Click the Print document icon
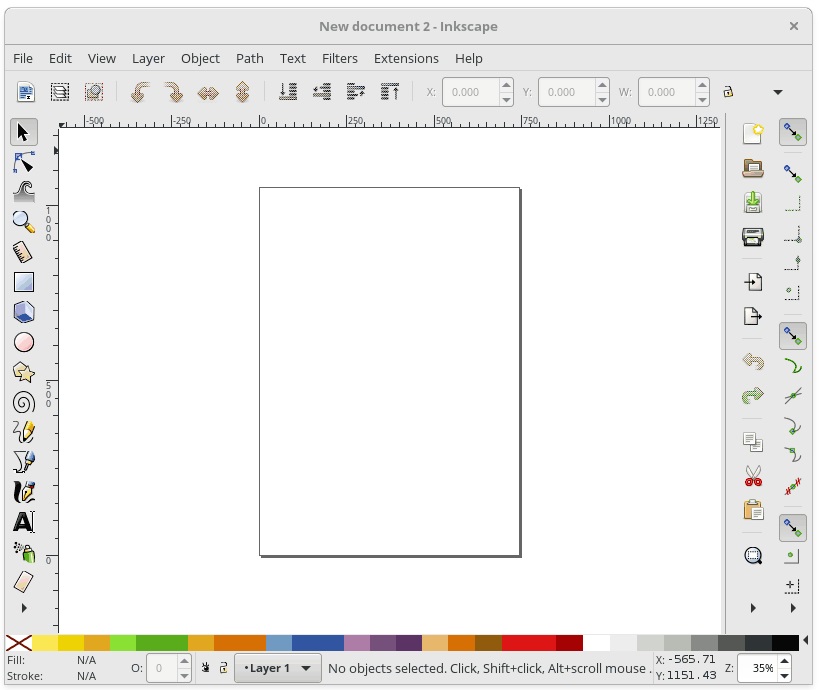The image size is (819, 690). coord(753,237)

--

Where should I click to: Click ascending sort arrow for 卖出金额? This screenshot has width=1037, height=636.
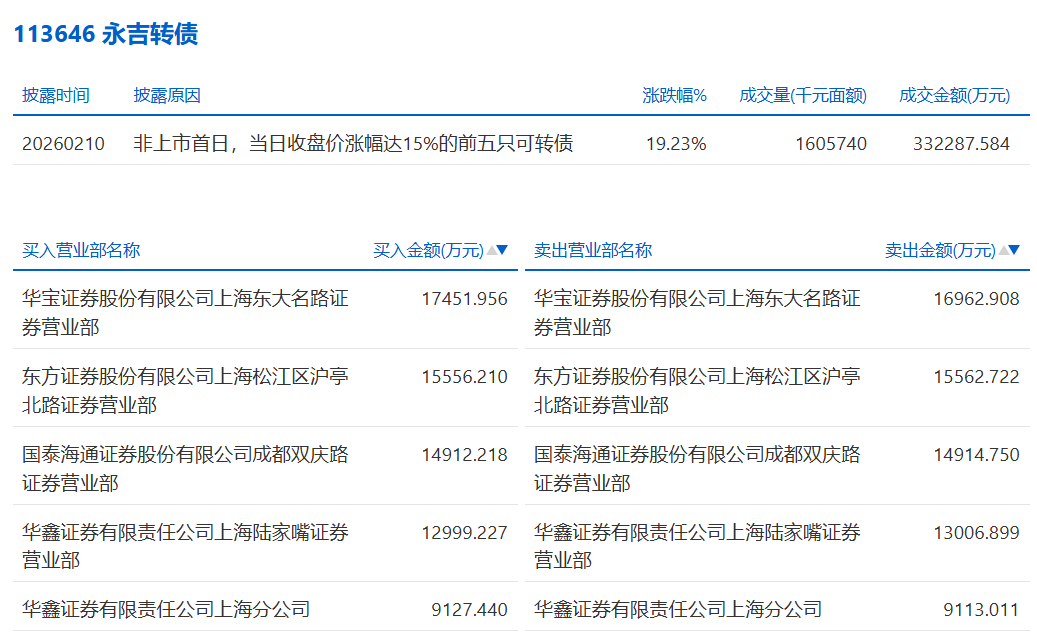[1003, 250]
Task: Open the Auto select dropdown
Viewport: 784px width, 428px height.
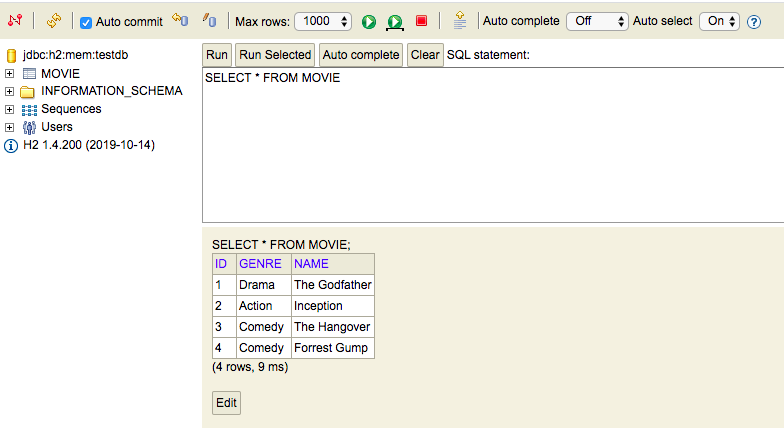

--

▶ **What to produce**: Copy out the lines from the one containing "Where should I" up to and including the one containing "Viewport: 784px width, 428px height.", leaving out the pictures.

▶ **Task output**:
Where should I click to: Click ascending sort arrow for 卖出金额? This screenshot has width=1037, height=636.
[1003, 250]
Task: Open the Auto select dropdown
Viewport: 784px width, 428px height.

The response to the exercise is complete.